• [WRITTEN REQUEST]:
Find each line below that contains the word "agent", and copy those lines.

• [MATERIAL SHOWN]:
—————

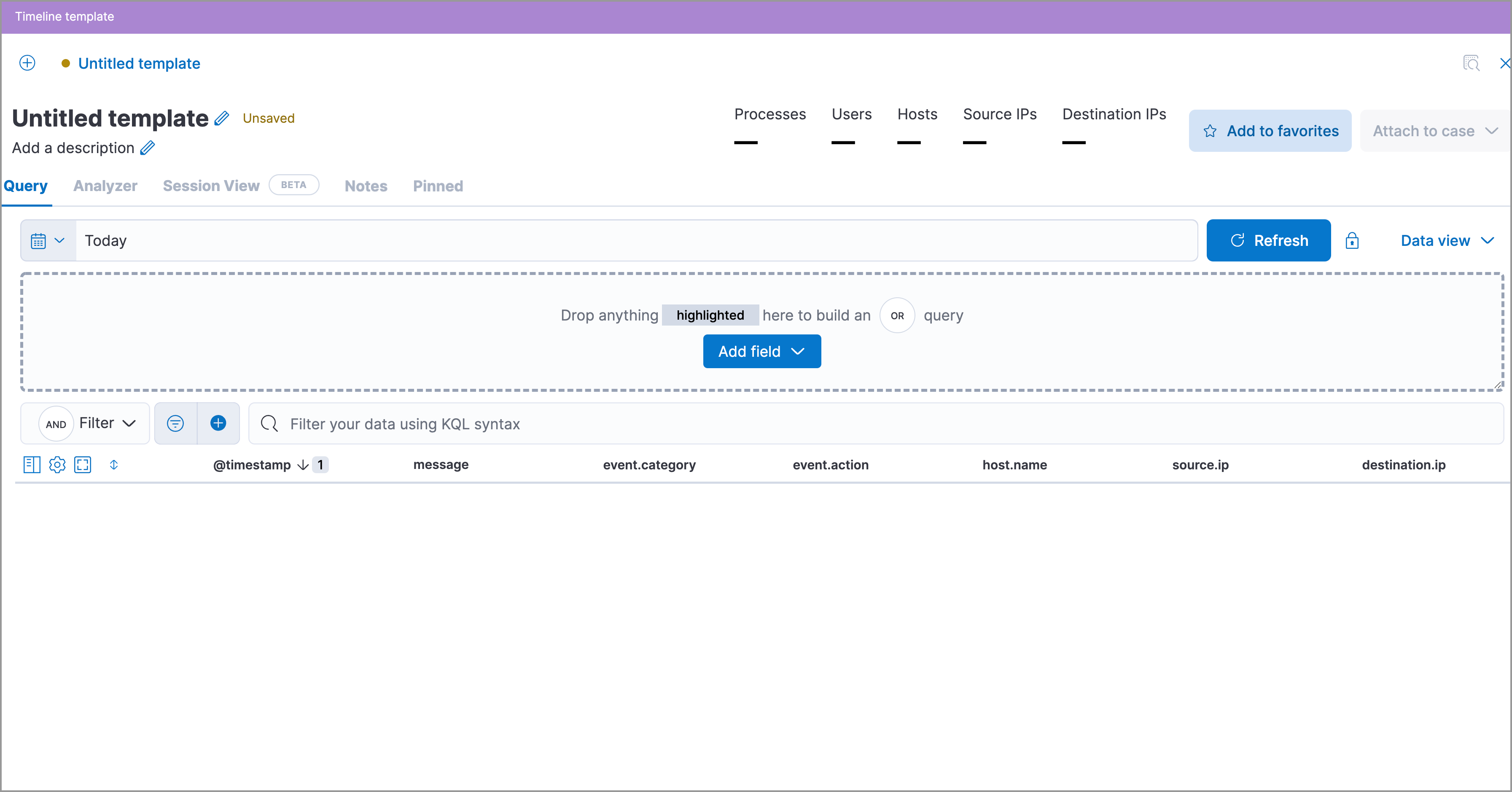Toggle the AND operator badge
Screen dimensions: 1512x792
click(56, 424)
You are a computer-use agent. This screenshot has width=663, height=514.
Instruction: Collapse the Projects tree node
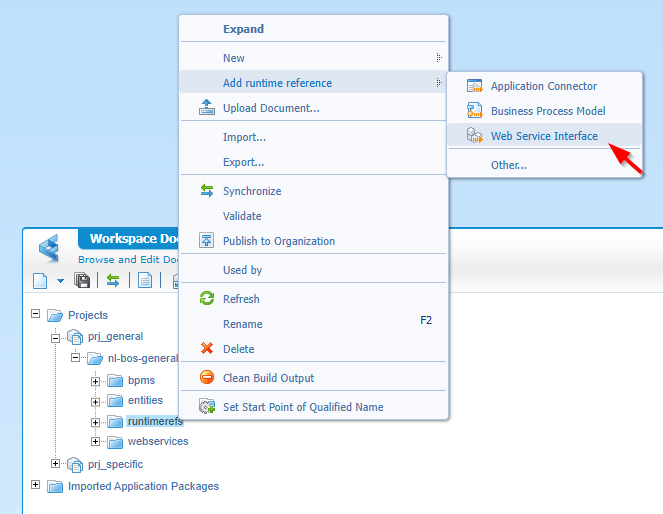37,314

—————

• [TASK SOLUTION]:
You are a computer-use agent. This screenshot has width=663, height=514.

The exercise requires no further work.